Given the scale of the project, public health officials required Children’s to pay for an independent analysis that examined its cost implications. That report, from the firm Navigant Consulting, concludes that Children’s will see growing numbers of patients from outside New England and throughout the world. The report indicated that little if any growth would come from Massachusetts.

But many believe those projections are too optimistic. They note that many countries that now send patients to the United States for treatment have been improving their health care systems, so they may send fewer patients here in the future.

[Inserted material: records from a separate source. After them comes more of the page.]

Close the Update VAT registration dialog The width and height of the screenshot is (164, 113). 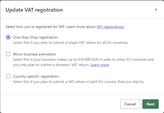coord(156,10)
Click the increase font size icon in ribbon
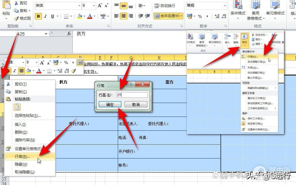 [100, 6]
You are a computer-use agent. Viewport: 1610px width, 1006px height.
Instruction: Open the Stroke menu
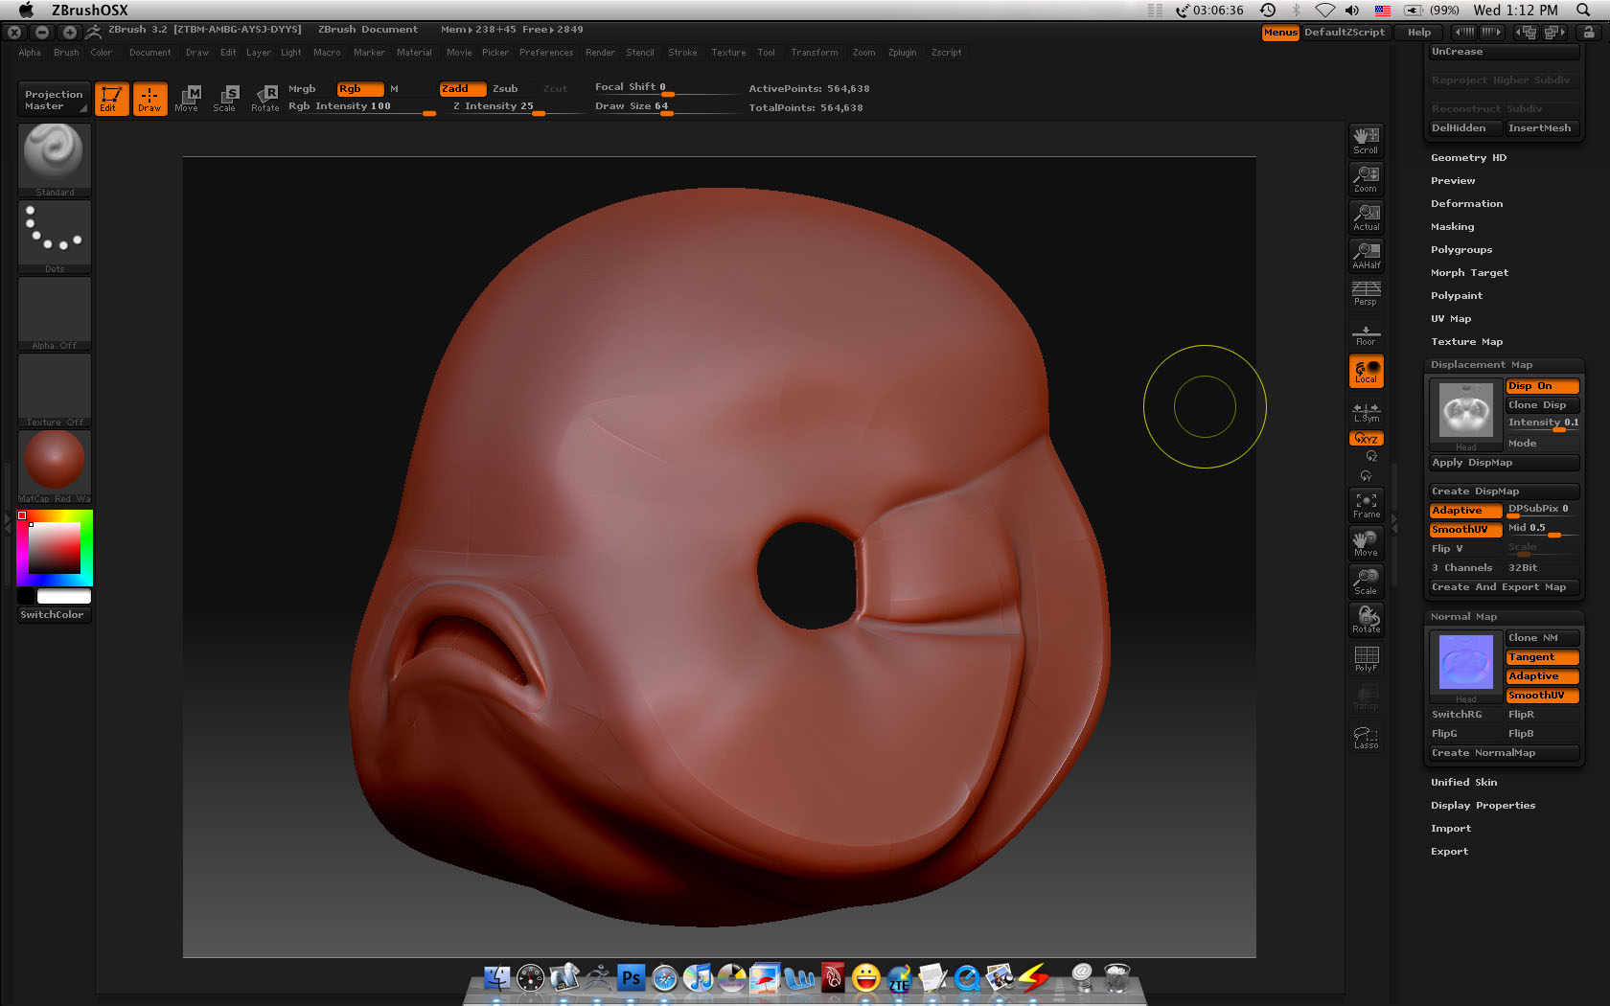click(682, 53)

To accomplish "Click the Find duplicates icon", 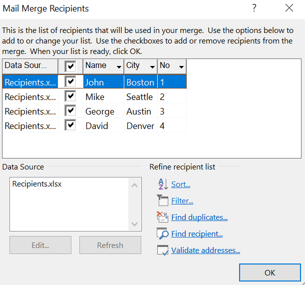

“I worry greatly that the most likely scenario may be very different, meaning that once Children’s builds this billion-dollar building, if it doesn’t get all of these out-of-state patients, they’re going to need to try to obtain growth [locally] in order to make the economics of the expansion work,” said Dr. Paul Hattis, a professor at Tufts University School of Medicine and former member of the Health Policy Commission, an agency that monitors costs. “That might well mean taking care away from other hospitals where care can be provided just as well at lower cost.”

Similar concerns were voiced a couple years ago when Partners HealthCare, the state’s largest health system, tried to acquire three community hospitals. Partners eventually gave up on those deals after facing strong opposition and the threat of an antitrust lawsuit from Attorney General Maura Healey. Healey, the Health Policy Commission, and others argued that Partners’ further growth would have bolstered its already great market power and increased health spending.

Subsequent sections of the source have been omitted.